Several law firms are now keen try out new technologies for a quick reference on judicial precedents and pronouncements on cases with similar legal issues at stake. Mumbai-based Riverus, a “legal tech” firm, has developed ML applications that peruse troves of cases, “understand” them, and parse cases that are similar in content — very much like a human expert would do — in a fraction of the time.

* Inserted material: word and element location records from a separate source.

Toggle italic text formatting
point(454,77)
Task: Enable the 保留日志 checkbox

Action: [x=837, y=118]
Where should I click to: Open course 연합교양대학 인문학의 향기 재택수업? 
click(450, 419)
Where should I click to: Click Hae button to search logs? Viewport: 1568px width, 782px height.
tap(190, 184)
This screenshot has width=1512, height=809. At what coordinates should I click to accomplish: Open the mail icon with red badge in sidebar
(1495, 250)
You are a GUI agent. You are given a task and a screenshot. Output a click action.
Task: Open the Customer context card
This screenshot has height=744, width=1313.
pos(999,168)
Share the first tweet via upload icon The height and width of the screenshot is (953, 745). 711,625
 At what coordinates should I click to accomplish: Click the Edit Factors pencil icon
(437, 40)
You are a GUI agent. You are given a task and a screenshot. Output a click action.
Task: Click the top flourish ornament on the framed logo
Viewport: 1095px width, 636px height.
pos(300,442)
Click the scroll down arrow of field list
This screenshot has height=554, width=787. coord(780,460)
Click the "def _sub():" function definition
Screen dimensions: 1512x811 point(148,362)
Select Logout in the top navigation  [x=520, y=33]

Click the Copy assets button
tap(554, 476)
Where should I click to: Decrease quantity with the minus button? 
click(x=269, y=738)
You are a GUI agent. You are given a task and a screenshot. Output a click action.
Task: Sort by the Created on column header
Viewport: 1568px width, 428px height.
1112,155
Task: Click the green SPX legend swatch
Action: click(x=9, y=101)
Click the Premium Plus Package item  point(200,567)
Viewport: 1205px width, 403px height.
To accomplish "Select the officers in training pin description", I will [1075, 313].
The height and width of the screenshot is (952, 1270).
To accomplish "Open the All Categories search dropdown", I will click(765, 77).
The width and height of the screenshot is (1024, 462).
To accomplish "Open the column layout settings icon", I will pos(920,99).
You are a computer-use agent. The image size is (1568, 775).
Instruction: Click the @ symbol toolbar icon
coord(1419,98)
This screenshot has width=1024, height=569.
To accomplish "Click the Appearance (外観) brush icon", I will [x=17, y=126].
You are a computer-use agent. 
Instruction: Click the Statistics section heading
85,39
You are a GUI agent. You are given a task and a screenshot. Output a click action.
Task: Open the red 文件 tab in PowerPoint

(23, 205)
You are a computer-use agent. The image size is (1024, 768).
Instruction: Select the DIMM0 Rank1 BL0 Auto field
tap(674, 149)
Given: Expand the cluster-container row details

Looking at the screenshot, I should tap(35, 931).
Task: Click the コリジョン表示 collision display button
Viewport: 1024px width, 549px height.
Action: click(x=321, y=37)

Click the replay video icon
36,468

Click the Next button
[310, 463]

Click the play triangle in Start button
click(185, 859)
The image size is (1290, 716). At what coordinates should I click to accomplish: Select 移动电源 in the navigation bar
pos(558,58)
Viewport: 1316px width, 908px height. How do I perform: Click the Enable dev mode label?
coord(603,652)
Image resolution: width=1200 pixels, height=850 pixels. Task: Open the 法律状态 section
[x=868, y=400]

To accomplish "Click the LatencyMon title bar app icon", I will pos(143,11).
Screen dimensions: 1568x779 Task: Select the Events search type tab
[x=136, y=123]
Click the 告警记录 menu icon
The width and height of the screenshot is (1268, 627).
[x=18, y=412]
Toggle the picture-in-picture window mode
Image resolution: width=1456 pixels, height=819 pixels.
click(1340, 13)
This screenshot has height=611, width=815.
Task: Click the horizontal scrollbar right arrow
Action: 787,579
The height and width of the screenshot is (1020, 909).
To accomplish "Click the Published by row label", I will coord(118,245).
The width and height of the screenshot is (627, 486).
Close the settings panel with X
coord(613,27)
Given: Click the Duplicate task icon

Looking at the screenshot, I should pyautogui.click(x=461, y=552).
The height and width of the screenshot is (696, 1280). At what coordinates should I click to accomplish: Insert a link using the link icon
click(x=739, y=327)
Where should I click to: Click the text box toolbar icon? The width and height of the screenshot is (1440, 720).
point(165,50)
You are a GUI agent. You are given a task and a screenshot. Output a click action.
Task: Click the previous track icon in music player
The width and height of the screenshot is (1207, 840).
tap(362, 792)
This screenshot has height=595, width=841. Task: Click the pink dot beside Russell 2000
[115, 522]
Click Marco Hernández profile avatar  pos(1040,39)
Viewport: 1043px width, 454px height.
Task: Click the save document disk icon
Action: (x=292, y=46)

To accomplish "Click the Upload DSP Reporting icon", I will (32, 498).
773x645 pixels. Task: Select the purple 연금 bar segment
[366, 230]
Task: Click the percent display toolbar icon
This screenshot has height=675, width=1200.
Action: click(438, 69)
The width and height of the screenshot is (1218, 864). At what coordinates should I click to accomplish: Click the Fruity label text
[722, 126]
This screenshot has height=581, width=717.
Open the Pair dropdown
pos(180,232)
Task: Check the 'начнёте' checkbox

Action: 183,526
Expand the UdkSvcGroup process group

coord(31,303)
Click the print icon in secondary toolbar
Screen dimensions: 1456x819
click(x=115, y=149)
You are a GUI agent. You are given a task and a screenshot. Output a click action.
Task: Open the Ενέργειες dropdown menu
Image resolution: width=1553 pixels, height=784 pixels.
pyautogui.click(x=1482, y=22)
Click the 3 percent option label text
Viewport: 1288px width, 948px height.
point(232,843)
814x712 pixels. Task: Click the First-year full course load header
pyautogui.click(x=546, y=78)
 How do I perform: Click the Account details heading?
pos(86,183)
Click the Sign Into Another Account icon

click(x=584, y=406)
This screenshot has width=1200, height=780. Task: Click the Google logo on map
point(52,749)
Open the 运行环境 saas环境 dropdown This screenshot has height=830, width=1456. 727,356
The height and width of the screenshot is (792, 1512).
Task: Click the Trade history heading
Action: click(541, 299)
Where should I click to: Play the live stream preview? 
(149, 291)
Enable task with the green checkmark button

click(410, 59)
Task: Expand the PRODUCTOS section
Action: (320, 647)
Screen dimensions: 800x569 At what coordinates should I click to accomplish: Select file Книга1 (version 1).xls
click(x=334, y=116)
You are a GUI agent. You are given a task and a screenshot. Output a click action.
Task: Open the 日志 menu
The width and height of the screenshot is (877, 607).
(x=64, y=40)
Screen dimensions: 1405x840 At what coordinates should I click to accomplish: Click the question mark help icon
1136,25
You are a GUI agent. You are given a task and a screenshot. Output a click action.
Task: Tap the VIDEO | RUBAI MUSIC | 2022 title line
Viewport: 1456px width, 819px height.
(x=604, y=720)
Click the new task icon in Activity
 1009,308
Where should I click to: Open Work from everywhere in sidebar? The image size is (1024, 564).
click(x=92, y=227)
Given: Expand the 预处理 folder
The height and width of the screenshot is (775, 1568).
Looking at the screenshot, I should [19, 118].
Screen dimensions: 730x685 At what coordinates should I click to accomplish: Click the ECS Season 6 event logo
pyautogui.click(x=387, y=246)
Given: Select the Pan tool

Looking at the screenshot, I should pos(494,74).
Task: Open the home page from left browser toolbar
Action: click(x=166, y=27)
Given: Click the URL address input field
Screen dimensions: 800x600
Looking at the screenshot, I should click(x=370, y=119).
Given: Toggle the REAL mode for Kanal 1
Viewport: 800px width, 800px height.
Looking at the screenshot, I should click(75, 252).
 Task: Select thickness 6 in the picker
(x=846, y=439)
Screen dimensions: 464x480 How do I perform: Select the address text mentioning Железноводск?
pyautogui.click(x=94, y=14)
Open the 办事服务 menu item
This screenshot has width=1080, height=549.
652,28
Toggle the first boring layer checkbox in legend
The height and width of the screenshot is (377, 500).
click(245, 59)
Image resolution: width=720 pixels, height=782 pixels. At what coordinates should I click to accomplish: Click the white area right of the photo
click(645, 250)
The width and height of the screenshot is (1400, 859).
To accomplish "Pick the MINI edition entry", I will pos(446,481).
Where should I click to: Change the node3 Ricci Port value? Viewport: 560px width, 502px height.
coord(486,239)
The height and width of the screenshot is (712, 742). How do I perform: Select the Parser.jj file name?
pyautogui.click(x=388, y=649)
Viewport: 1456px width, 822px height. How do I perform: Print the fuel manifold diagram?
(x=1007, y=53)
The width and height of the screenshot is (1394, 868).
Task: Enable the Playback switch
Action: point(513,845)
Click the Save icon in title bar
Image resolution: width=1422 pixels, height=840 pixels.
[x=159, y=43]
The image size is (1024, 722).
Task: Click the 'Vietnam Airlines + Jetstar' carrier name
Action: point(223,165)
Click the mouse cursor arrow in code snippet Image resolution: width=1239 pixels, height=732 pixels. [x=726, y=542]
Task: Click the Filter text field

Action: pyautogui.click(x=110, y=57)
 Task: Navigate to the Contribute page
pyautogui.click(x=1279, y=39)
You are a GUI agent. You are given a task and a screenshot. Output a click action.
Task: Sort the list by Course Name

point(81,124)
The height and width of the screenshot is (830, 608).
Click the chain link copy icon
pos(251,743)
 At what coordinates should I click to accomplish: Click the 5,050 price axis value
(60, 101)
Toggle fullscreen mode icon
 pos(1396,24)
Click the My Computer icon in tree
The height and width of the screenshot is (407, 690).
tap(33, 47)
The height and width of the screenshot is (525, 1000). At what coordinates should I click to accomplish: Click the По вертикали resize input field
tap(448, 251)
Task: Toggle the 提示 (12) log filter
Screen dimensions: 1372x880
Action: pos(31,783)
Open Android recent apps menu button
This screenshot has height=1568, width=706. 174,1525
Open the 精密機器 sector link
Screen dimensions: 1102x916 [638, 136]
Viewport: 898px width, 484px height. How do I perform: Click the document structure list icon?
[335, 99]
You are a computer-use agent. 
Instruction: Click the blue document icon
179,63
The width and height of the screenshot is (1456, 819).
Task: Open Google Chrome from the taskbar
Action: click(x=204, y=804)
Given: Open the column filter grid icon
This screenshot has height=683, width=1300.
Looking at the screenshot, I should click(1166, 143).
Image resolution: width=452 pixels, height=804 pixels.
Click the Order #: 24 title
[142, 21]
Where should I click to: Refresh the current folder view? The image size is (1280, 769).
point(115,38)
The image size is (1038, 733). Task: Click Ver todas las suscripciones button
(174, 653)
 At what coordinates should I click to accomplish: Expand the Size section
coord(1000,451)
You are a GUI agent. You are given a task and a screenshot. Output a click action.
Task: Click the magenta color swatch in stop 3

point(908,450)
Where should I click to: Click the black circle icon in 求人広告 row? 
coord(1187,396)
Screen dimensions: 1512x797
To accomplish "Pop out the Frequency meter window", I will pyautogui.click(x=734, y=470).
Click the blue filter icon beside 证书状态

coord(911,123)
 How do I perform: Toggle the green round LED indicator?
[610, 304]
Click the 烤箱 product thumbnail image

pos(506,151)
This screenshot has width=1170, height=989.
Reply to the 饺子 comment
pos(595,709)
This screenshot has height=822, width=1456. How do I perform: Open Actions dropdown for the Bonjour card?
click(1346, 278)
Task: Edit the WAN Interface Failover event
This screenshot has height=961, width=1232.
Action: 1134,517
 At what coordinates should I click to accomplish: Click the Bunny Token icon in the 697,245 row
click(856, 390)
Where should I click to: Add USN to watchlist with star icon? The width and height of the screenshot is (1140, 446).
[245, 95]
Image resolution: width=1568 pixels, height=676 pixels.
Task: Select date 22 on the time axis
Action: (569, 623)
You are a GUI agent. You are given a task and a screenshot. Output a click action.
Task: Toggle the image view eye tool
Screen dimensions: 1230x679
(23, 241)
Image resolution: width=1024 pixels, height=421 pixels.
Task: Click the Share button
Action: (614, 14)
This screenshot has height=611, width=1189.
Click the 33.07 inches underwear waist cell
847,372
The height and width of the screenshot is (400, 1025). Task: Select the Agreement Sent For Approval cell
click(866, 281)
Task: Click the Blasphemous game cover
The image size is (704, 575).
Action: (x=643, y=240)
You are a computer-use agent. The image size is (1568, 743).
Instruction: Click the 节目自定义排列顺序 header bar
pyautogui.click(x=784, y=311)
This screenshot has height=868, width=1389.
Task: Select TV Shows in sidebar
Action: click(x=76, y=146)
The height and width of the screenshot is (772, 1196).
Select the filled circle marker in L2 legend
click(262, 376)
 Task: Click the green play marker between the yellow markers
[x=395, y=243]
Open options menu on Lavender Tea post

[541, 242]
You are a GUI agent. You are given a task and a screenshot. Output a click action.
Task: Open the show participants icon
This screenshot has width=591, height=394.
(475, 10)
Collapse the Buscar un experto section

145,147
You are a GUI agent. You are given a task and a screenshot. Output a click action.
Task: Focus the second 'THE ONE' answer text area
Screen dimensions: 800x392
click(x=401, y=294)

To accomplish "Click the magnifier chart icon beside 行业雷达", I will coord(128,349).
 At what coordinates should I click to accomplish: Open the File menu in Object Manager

One of the applications, said Dipankar Bandopadhyay, a lawyer and the founder-director of the firm, is specific to tax law, and the other to preparing contracts. After “training” the application on a huge historical set of precedents, the application is capable of highlighting key points that are relevant in specific contracts.
“Say, you wanted to find the rulings of the court, or a specific judge, on black money — you can use the software to analyse thousands of previous cases and create a ‘judge analytics’. It’s quicker than having someone actually sit down and prepare a huge Excel sheet, which is too much work for a person,” Mr. Bandopadhyay said. “In contracts, I can parse it through the system and give you an X-ray sort of report on what points are missing, what are present.”
Over the course of the COVID-19 pandemic, the use of technology for e-filing, and virtual hearings has seen a dramatic rise. From the beginning of the lockdown in 2020 until January 8 this year, the Supreme Court of India emerged as a global leader by conducting 1,81,909 virtual hearings.
The High Courts (57.39 lakh cases) and the subordinate courts (1,08,36,087 cases) together have conducted 1.65 crore virtual hearings till November 30, 2021 according to Law Ministry data.
But the use of ML in India’s legal sphere has so far been restricted to automating back-end work, and is still a very long way from being used as a decision-making tool for the judiciary. Many of the judgments, particularly in the lower courts, are yet to be fully digitised, but experts like Mr. Bandopadhyay argue that going by global trends, greater adoption of these tools in the Indian legal system is inevitable.
SUVAS is a language learning application being used to translate judgments, and SUPACE, which can draft a legal brief, comprise the initiatives being undertaken in the Indian judiciary as part of incorporating ML-based applications, said Ameen Jauhar, who leads the Centre for Applied Law and Technology Research at the Vidhi Centre for Legal Policy.
Automated systems, controversially, were being used to decide bail applications in some parts of the United States, and other countries such as Estonia have incorporated AI and ML in a major way. But the Indian judicial system is generally “more conservative”, and a lot more work remained in making India’s legal data amenable to ML formats, he added.
Sanjay K. Chadha, managing partner of a Delhi-based law firm, BSK Legal, said AI and ML can be tried in tribunals where “there is no need for oral evidence and cross examination”.
“Consumer courts are an area where AI can be helpful. But in criminal cases where oral evidence and cross examination are key processes, we have to rely on regular human intervention,” Mr. Chadha added.